Endgame strategies for polio eradication
The reason the type 2 strain was phased out from vaccine circulation is due to the potential for vaccine-derived polio. This occurs infrequently in those who receive the vaccination and presents symptoms akin to wild type polio. Issues arise when immunisation levels are low within a community. If this is the case the vaccine derived polio strain can circulate among those who have not been vaccinated, stressing the need for high levels of immunisation coverage.
“The vaccine virus is a problem because of all the oral vaccine strains, the strain of type-2 is most likely to cause vaccine-associated paralytic polio, which is why it was removed in the first place,” said public health researcher Sylvia Karpagam.
Fears of a possible resurgence were amplified by the recent discovery of the type-2 strain by government health inspectors in the stool samples of children in Uttar Pradesh. These samples were linked to the contaminated batches of vaccines, which have since been withdrawn and the manager arrested.
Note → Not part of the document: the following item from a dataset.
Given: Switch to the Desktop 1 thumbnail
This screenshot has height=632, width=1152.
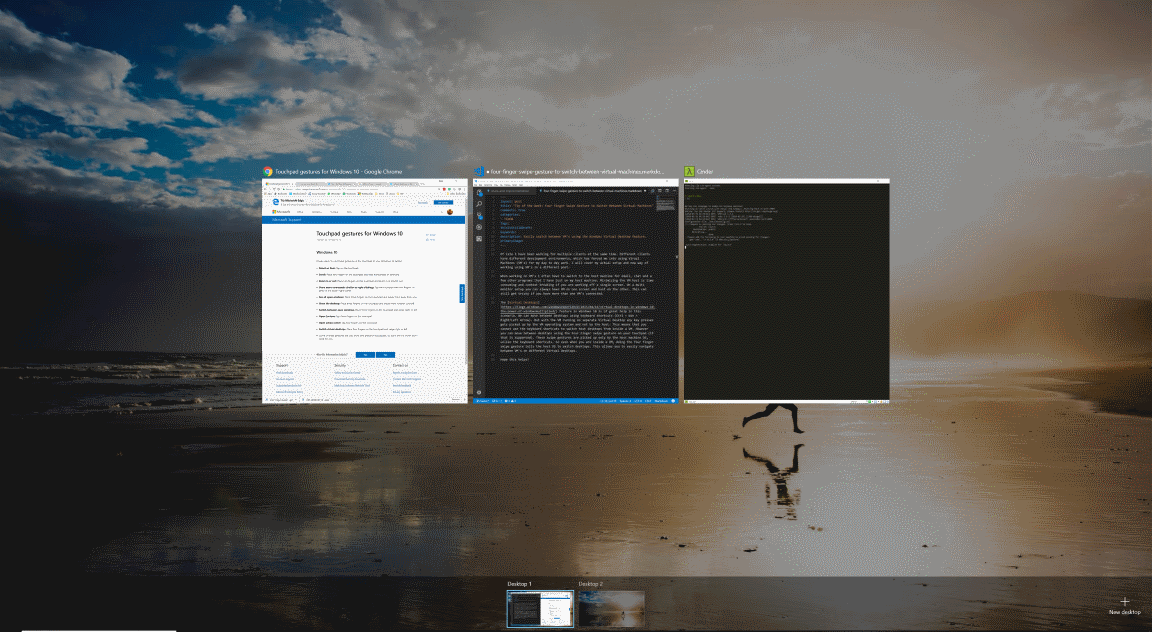Looking at the screenshot, I should pyautogui.click(x=540, y=609).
India continues to use live, oral polio vaccines which contain types 1 and 2. Many countries use the more expensive inactivated polio vaccine (IPV) — containing a dead virus which presents no opportunity for vaccine derived infections.
The current WHO “Endgame Plan” calls for the introduction of at least one dose of IPV into routine immunization schedules along with the withdrawal of OPV in a phased manner to reduce vaccine derived infections. This process began with the removal of the type-2 strain from vaccination schedules following global eradication.
The situation of India’s healthcare system has made the eradication of other diseases all but impossible
Diseases such as leprosy indicate the progress India has made in combatting some infectious diseases. Leprosy was officially eliminated as of 2005. Elimination of a disease is, however, different from eradication. Elimination is described as a prevalence rate of less than one case per 10,000 population at the national level, while eradication is where there are no new cases of the disease occurring within the country.
India currently holds 57 percent of the world’s leprosy patients, with Brazil and Indonesia also having high numbers of leprosy cases. Despite the disease being eliminated in India the rate of 0.68 per 10,000 cases is still higher than the global average of 0.2 per 10,000.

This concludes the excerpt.